Materialbasis des Projekts sind archäologische Befunde und Funde in einem antiken Heiligtum nahe der griechischen Stadt Akragas auf Sizilien, das seit 2014 vom Fach Klassische Archäologie der Universität Augsburg im Rahmen von Feldforschungen und Ausgrabungen untersucht wird. Die archäologischen Kontexte des Sakralorts bezeugen eine Kontinuität der rituellen Handlungen über einen Zeitraum von annähernd zweihundert Jahren. Von den Gläubigen wurden über Generationen hinweg vom 6. bis ins 4. Jh. v. Chr.  mit charakteristischen Handlungsmustern unterschiedliche Gaben und Spenden der Gottheit dargebracht. Neben Artefakten wie Gebrauchsgegenständen, Schmuck und Waffen enthalten die rituellen Niederlegungen auch natürliche und organische Materialien wie Steine, Getreide oder Muscheln.

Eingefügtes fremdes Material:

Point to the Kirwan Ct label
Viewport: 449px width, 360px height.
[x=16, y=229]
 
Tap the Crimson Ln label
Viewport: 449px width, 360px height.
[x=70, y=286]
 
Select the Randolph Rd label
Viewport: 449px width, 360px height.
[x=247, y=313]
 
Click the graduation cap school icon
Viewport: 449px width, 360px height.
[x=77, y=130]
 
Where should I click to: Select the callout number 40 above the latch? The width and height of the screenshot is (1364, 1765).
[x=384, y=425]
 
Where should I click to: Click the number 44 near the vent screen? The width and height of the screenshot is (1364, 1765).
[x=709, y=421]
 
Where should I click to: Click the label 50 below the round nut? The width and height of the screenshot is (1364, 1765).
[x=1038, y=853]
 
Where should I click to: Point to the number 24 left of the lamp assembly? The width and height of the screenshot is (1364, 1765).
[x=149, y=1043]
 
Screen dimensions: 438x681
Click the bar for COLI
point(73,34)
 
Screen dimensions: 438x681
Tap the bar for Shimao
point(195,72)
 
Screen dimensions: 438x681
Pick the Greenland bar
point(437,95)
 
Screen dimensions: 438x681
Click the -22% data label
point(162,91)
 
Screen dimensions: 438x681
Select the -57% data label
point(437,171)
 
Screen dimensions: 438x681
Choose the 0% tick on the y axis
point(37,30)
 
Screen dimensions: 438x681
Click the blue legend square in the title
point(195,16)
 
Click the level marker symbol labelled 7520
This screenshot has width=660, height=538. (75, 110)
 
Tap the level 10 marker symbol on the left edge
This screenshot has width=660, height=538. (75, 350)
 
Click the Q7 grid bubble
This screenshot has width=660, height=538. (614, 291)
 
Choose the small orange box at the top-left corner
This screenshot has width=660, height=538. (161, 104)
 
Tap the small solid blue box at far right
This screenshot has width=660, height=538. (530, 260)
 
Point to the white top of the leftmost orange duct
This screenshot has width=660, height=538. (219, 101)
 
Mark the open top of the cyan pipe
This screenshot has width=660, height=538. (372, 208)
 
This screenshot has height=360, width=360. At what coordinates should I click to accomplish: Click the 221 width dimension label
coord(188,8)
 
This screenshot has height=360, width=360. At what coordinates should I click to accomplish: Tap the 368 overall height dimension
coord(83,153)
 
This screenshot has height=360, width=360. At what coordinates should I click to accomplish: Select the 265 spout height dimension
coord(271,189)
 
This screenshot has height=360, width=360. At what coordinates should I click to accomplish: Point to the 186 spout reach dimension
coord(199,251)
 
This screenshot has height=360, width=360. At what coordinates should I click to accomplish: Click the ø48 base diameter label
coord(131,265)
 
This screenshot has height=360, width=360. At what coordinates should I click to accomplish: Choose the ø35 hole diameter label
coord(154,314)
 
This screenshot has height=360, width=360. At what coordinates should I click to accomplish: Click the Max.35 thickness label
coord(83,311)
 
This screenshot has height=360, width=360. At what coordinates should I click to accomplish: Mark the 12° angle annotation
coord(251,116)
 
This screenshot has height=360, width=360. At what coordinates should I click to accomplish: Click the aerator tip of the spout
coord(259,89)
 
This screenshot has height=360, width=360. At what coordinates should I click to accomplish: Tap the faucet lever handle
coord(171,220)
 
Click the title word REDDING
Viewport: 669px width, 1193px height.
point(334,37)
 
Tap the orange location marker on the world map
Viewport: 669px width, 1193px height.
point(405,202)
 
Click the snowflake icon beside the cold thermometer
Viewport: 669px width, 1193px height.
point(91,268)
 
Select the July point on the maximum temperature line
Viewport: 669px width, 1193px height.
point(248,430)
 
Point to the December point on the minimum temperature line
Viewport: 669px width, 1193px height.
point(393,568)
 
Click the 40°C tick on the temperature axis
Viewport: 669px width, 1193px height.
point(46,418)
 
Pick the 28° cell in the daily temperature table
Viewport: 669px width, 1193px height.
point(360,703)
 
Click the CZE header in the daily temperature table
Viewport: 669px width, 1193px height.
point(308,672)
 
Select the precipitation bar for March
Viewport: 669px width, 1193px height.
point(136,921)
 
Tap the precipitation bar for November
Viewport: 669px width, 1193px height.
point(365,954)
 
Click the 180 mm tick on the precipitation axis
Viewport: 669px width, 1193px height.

Die durch die archäologischen Kontexte bezeugten Rituale sprechen nicht nur für religiöse Transferprozesse sondern auch für eine Umwandlung von materiellen zu immateriellen Werten, z. B. bei Opfern oder Festen.

 

Das Projekt verfolgt zwei Zielsetzungen. Erstens sollen die religiösen Praktiken und die Nutzung des Heiligtums ausgehend vom archäologischen Material rekonstruiert werden. Berücksichtigt werden dabei die Möglichkeiten und Grenzen der 2500 Jahre alten, fragmentierten Primärquellen aus einer Kultur, in der sich eine schriftliche Reflexion von Religion erst allmählich ausbildete. Zum Zweiten sollen die archäologisch greifbaren Situationen in einer kulturwissenschaftlichen Interpretation gebündelt werden. Hierzu zieht das Projekt für die Deutung der archäologischen Materiallage Ansätze und Begrifflichkeiten aus dem Frühwerk des indisch-amerikanischen Anthropologen Aarujan Appadurai heran. In Folge wird das Heiligtum als Raum ritueller Austauschprozesse (transactions) angesehen, die um eine souveräne Gottheit im Zentrum organisiert waren und bei dem ein Prinzip der Anteiligkeit (shares) herrschte. Es wird ferner davon ausgegangen, dass die archäologisch greifbaren Deponierungen im Heiligtum ein materielles Zeugnis solcher rituellen Anteile bewahrt haben.

 

Über das Fallbeispiel des extraurbanen Heiligtums von Akragas hinausgehend deuten die archäologischen Funde aus anderen griechischen Heiligtümern auf Sizilien bereits ebenfalls die Tragfähigkeit des kulturwissenschaftlichen Interpretationsvorschlags an.

 

Schließlich untersucht das Projekt die Hypothese, dass die hier thematisierten Rituale u. a. einer gesellschaftlichen Strukturierung dienten und dadurch im Heiligtum der Zusammenhalt der Gläubigen gestärkt wurde. Diese religiöse Praxis könnte, so wird ferner angenommen, einen Gegenpol zu den im gleichen Zeitraum stattfindenden politischen Veränderungen und Umbrüchen der Stadtgesellschaften gebildet haben.